Consegna
Trascrivi senza modifiche la parte del brano sulla sinistra e la democrazia che va da "Inutile girarci intorno, dopo" fino a "senso della sinistra?" compreso.

╭─ Brano selezionato

Pubblichiamo di seguito un contributo importante che Alfonso Maurizio Iacono ci ha inviato e dove ha modo di approfondire altri decisivi aspetti del confronto teorico e politico sulla sinistra con dopo il suo articolo dell’8 agosto su il Manifesto in memoria di Mario Tronti ( https://ilmanifesto.it/un-comunista-eccentrico-che-sapeva-guardare-lontano ), e la riflessione di Franco Astengo che a proposito di quell’articolo avevamo ospitato il 9 agosto . ( https://www.infinitimondi.eu/2023/08/09/ancora-su-mario-tronti-da-due-angolature-diverse-la-riflessione-di-franco-astengo-e-quella-di-antonio-napoli/ ).

DOPO LA SINISTRA, QUALE SINISTRA?

LA DEMOCRAZIA COME POTERE E COME CONFLITTO

di Alfonso Maurizio Iacono

Franco Astengo, riprendendo il mio ricordo di Mario Tronti pubblicato l’8 agosto da Il Manifesto, pone giustamente l’accento sulla questione della democrazia in quanto potere. Aggiungerei: la democrazia in quanto potere e in quanto conflitto. Un tema sottolineato da Tronti, ma anche, per esempio, sia pure in una chiave diversa, da Lucio Magri. Il tempo, come si dice, è galantuomo e ci permette di vedere le cose con maggiore distacco e forse serenità e dunque di accostare teorie che allora parevano piuttosto distanti. La democrazia come potere era alla base delle pratiche di contropotere che in Italia (e non solo) si svilupparono nel ’68 e nel ’69 nel movimento studentesco e in quello operaio. In particolare la strategia consiliare portata avanti dai sindacati e in prima istanza dei metalmeccanici fu la forma più avanzata di rapporto tra democrazia, potere e conflitto. Mutata la base tecnica di produzione e dunque le condizioni della divisione del lavoro, la dinamica tra democrazia e potere è a sua volta cambiata. Sono saltate le basi dell’antagonismo mentre gli spazi del contropotere si sono dissolti nello smontaggio dei processi produttivi. Il sistema capitalistico nella sua fase (attuale) neoliberista è riuscito a smantellare non solo lo stato sociale ma anche le forme intermedie di democrazia che erano caratterizzate dai partiti a loro volta organizzati su tempi lunghi attraverso forme intermedie di partecipazione e dai sindacati dei consigli.

Inutile girarci intorno, dopo questo smantellamento, la sinistra è finita. O almeno è finita la sinistra che noi conosciamo e i cui rottami li stiamo vedendo nell’abbraccio che gran parte di essa ha inteso offrire al neoliberismo, alla privatizzazione selvaggia, alla crescita delle diseguaglianze. Abbracciato il neoliberismo si è perso il futuro e la frase della Sig.ra Tatcher, “there is no alternative”, è diventata la norma implicita anche per molte di quelle forze politiche e sociali che in passato avevano lottato per il cambiamento.

Ma se non c’è alternativa, qual è il senso della sinistra?

La condizione attuale della democrazia è oggi fondamentalmente caratterizzata da tre fattori:

  1. L’apatia politica
  2. L’ignoranza pubblica
  3. Il basso livello di partecipazione

Questi tre fattori, che segnano un degrado delle forme di convivenza sociale e civile, erano stati previsti e auspicati già negli anni ’50 da quei sociologi che puntavano a una teoria élitista della democrazia all’interno della società di massa.

╰─
╭─ Dati di partenza

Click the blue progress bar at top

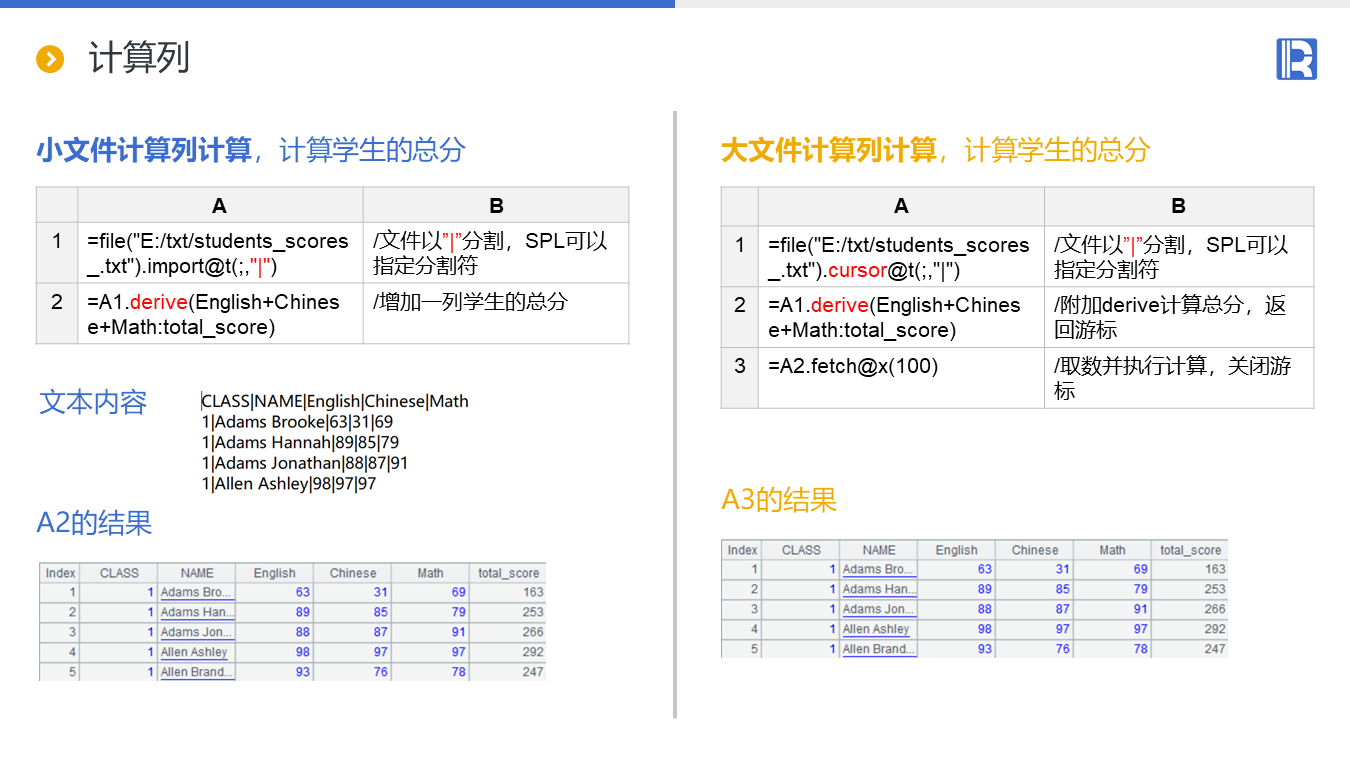[x=337, y=4]
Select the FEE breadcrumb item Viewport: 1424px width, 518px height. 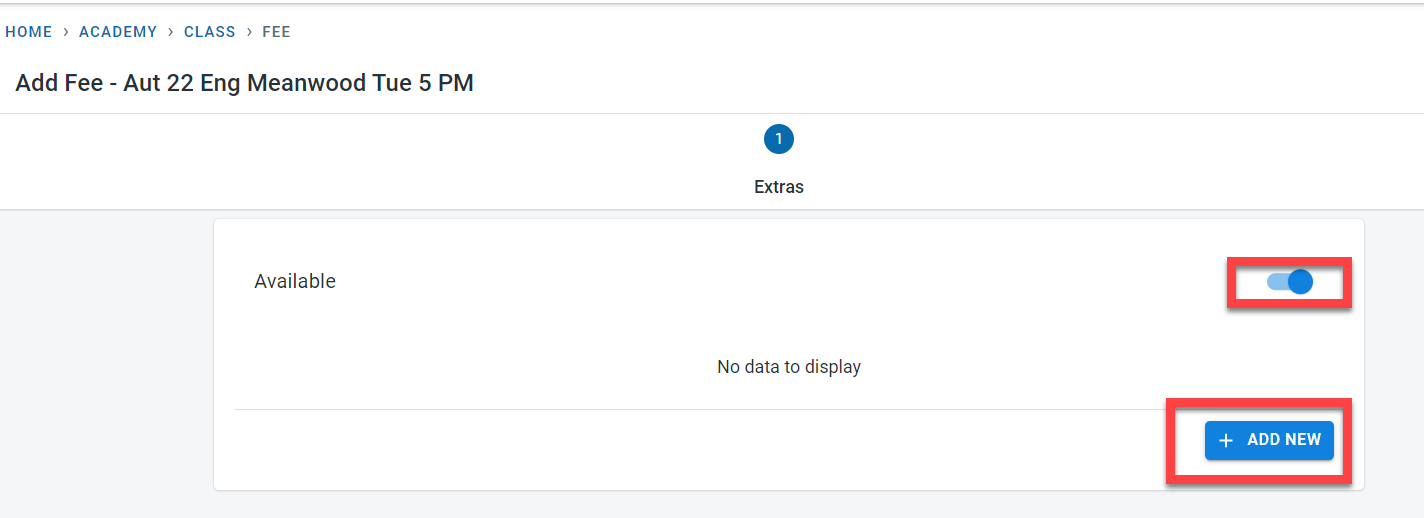pyautogui.click(x=276, y=32)
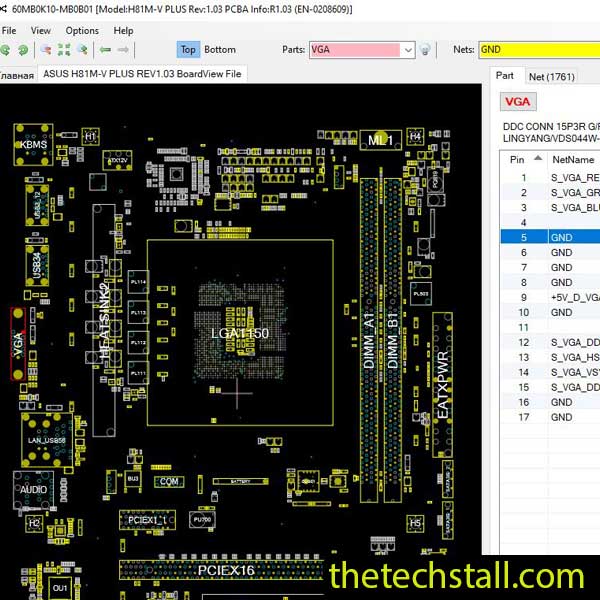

╰─

Risposta
Inutile girarci intorno, dopo questo smantellamento, la sinistra è finita. O almeno è finita la sinistra che noi conosciamo e i cui rottami li stiamo vedendo nell’abbraccio che gran parte di essa ha inteso offrire al neoliberismo, alla privatizzazione selvaggia, alla crescita delle diseguaglianze. Abbracciato il neoliberismo si è perso il futuro e la frase della Sig.ra Tatcher, “there is no alternative”, è diventata la norma implicita anche per molte di quelle forze politiche e sociali che in passato avevano lottato per il cambiamento.

Ma se non c’è alternativa, qual è il senso della sinistra?